→ **Exercise directions**:
Of all the entries below, retype only the lines from the one with "The width and height of the screenshot is (1372, 869)." through the one with "Given: Open the zoom level dropdown", exactly as they appear.
[Provided data — start]
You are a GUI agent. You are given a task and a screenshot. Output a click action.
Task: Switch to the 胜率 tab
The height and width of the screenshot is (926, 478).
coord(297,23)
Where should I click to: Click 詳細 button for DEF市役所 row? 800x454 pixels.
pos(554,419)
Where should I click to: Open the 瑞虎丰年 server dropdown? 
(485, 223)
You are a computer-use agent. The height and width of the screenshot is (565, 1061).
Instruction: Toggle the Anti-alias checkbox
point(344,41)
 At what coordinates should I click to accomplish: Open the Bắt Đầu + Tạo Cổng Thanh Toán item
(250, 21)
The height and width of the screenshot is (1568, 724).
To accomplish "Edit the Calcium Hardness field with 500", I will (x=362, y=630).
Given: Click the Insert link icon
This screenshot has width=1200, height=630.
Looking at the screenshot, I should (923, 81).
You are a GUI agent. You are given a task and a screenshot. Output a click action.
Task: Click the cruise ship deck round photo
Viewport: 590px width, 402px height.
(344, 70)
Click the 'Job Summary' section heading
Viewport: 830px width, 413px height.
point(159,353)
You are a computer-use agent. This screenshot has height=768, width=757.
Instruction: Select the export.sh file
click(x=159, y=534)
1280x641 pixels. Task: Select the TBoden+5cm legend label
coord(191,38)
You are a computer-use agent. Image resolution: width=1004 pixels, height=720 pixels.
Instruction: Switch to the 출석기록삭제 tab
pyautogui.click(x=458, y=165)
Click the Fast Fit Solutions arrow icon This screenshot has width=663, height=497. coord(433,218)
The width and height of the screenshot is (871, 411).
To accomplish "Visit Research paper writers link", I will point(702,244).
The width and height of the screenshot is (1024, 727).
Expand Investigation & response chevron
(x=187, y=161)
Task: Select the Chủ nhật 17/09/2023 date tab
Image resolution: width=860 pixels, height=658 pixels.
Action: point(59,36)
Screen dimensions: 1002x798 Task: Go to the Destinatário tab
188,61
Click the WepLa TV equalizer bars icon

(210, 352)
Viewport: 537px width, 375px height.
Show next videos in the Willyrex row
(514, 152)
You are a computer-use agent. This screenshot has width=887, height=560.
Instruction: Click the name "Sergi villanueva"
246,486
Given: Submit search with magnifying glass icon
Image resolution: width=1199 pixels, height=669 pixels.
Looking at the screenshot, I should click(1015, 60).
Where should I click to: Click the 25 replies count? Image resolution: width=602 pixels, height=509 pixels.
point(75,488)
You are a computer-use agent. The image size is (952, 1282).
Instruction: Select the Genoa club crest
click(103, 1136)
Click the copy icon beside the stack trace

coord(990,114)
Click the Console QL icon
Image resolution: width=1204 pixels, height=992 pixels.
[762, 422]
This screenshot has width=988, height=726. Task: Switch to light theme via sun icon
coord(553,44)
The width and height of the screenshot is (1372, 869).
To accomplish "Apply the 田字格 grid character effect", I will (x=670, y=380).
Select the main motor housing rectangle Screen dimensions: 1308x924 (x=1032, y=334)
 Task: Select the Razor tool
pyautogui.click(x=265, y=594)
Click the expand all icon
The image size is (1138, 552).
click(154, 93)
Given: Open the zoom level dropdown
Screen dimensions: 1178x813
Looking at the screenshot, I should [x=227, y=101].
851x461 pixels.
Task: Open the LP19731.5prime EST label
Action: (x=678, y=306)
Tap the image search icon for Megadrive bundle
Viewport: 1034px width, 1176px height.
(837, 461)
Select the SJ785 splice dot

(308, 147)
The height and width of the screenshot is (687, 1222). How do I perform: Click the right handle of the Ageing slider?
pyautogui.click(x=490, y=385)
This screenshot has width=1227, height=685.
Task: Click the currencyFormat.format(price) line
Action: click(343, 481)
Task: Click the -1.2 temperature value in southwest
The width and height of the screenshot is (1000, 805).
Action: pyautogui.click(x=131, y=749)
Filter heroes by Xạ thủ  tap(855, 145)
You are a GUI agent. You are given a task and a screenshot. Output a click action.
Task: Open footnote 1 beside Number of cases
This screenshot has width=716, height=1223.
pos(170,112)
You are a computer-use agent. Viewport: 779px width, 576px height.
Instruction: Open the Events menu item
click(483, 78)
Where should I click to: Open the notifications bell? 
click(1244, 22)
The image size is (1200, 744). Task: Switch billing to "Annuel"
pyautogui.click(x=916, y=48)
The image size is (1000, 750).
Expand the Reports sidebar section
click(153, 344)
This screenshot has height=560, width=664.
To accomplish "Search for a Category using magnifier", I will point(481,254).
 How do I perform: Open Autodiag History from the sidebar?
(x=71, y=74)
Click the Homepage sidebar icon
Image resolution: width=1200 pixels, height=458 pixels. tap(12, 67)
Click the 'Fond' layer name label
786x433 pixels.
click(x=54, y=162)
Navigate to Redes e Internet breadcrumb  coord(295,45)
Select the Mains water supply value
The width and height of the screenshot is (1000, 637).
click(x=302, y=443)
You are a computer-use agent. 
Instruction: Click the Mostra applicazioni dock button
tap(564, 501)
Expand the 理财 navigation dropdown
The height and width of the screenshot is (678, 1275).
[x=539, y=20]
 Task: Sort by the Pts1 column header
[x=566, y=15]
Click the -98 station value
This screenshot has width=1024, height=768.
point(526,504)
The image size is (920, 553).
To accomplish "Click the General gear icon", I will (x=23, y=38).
[Provided data — finish]
→ **Output for this exercise**:
The width and height of the screenshot is (1372, 869).
To accomplish "Apply the 田字格 grid character effect", I will (x=670, y=380).
Select the main motor housing rectangle Screen dimensions: 1308x924 (x=1032, y=334)
 Task: Select the Razor tool
pyautogui.click(x=265, y=594)
Click the expand all icon
The image size is (1138, 552).
click(154, 93)
Given: Open the zoom level dropdown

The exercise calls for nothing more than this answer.